L’unione dell’Italia era altresì necessaria. Purtroppo non ci è possibile scegliere il momento e i protagonisti di un evento storico. E che a far l’Italia unita siano stati Garibaldi e Cavour, e non Mazzini e Pisacane o altri, poco importa. Tuttavia sarebbe da stupidi credere che l’unità del paese sarebbe stata possibile con l’avallo e la contentezza di tutti, essendo stata l’Italia divisa per troppi anni per non ritrovarsi sulla scena diversi contendenti. La guerra civile era assolutamente inevitabile. E in guerra, chi è più forte vive, chi è più debole muore.

Altra rimostranza che si muove al Regno Sabaudo è quella di aver mosso guerra ai Borbone perché le casse piemontesi necessitavano urgentemente di essere rimpinguate. È vero. Ma, ancora una volta, bisogna desistere dal condannare un evento storico solo attraverso le leggi della morale.
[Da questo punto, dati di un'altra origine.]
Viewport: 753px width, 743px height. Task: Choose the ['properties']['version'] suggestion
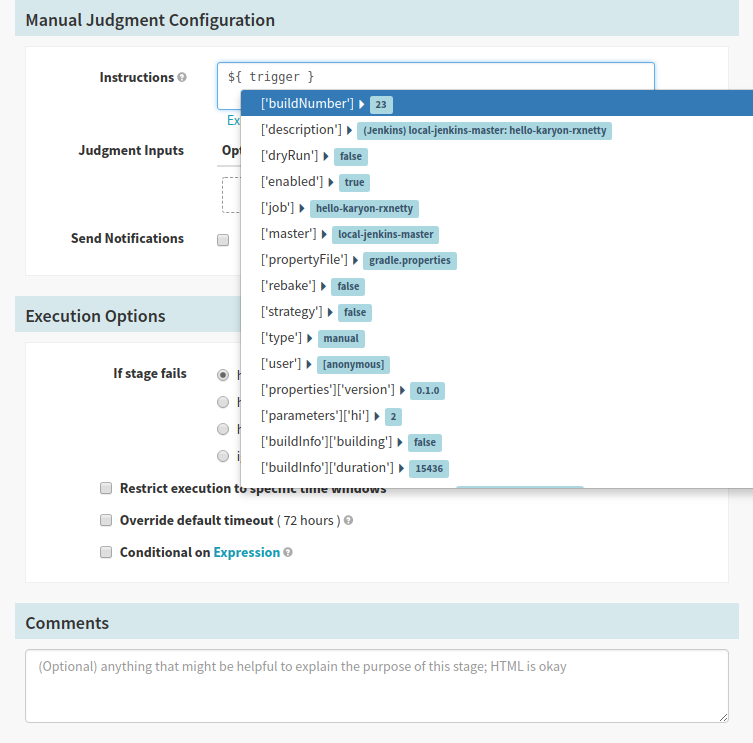click(328, 390)
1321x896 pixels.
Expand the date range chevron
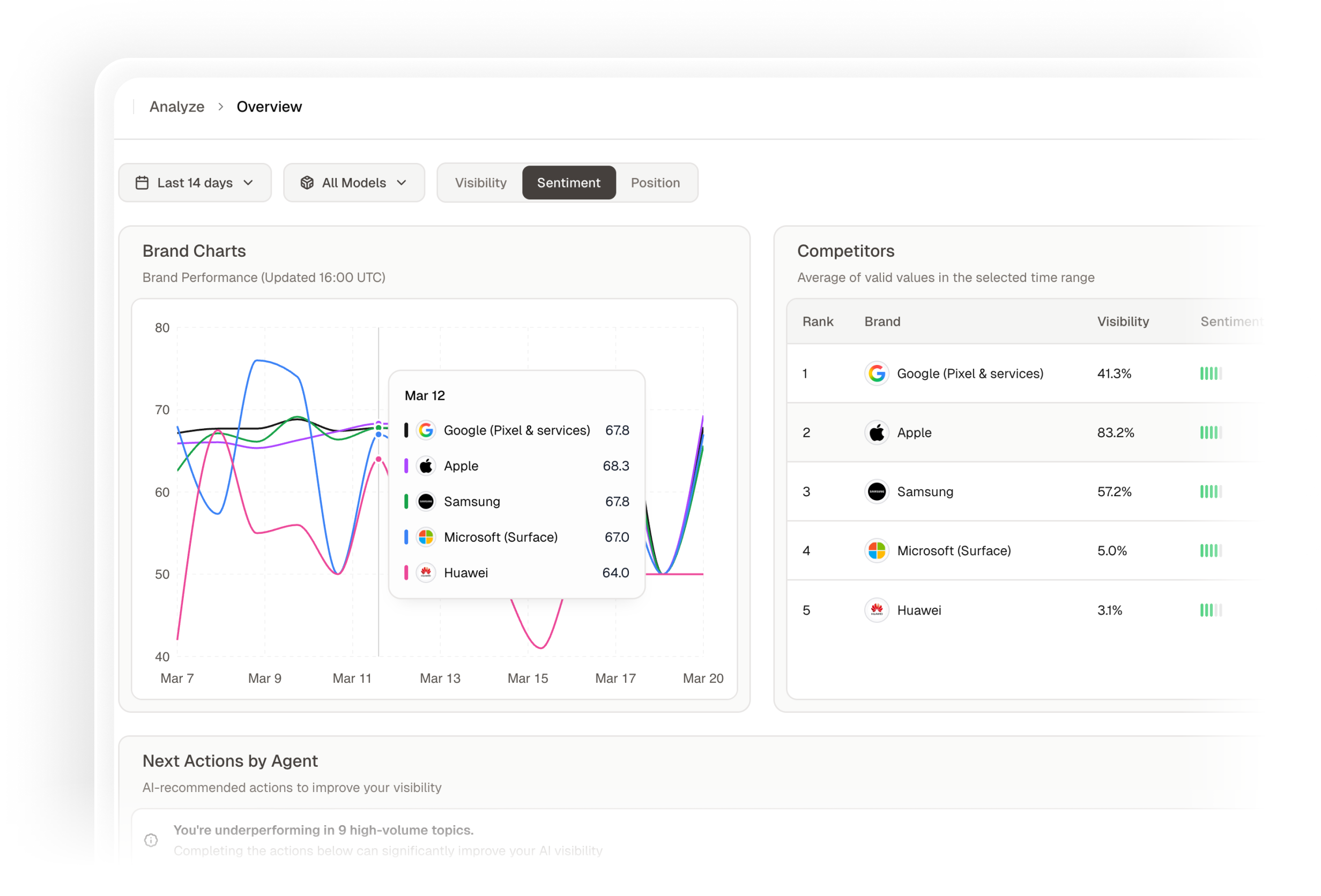click(x=248, y=183)

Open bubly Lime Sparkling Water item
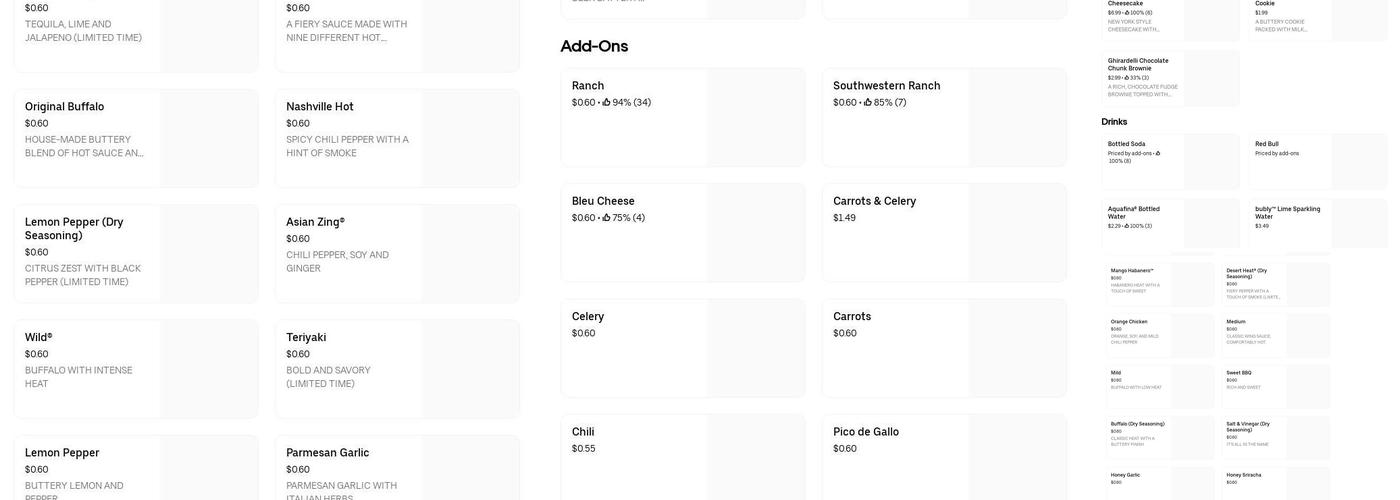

A ciò si deve aggiungere che il Regno delle Due Sicilie era certamente il più ricco della penisola, ma molti ancora incappano nello sciocco errore di confondere la ricchezza di un paese con quella dei suoi abitanti. La spesa pubblica infatti era alquanto limitata in relazione alla grandezza del Regno. Il meridione era pressoché un paese rurale, in cui certamente vi erano delle eccellenze dal punto di vista culturale, un mondo avanzato in molti settori dell’industria, dell’economia, della tecnologia. Ma rimaneva fondamentalmente un paese arcaico, dominato dall’aristocrazia feudale, ancorato a clientelismi e a dinamiche figlie dei dispotismi. Insomma, era pur sempre una monarchia. Ciò vuol dire che, anche laddove un re avesse improntato la sua politica sul perseguimento del bene comune, non c’erano garanzie che chi gli succedesse avrebbe poi continuato su quella linea piuttosto che su quella diametralmente opposta. Pensare al Regno delle Due Sicilie come il paradiso in terra, come molti fanno, è approssimativo se non errato.

Inoltre non va dimenticato che i Borbone erano stranieri. E i Duosiculi, italiani. È triste dover leggere o sentire di meridionali che si autodefiniscono Napoletani, Calabresi, Siciliani, addirittura Borbonici, ma non Italiani. È triste per loro, perché nella loro goffa ignoranza, lo sono comunque. Essere consapevoli di essere napoletani e al tempo stesso italiani è possibile quanto logico. Non esserlo significa semplicemente essere ignoranti. Da che mondo è mondo, non c’è nazione che sia omogenea, che non abbia al suo interno svariati localismi e mescolanze, e in certi casi vere e proprie etnie; tuttavia tali nazioni rimangono nazioni. E così anche l’Italia. Basti pensare che l’ultimo a credere davvero alla possibilità di una nazione omogenea, senza ibridismi, è stato Hitler. Non serve aggiungere altro.

E quindi, festeggiare o meno l’Unità d’Italia? Che ognuno ponderi la sua scelta. Un mancato festeggiamento sarebbe comprensibile solo se mosso da un sentimento di ripicca e di rivalsa per il mancato riconoscimento – questo va detto - di ciò che avvenne nel Meridione. È doveroso che la Storia riconosca ufficialmente, una volta per tutte e senza lasciar adito a dubbi, quello che venne fatto ai danni della popolazione dell’Italia meridionale. Dissotterrati i morti e conferito loro il giusto onore, si possono chiudere i conti col passato e guardare avanti. Se ciò non verrà fatto, i conti rimarranno aperti. Ma di motivi per festeggiare, quelli se ne possono trovare a bizzeffe. In fondo, siamo pur sempre italiani.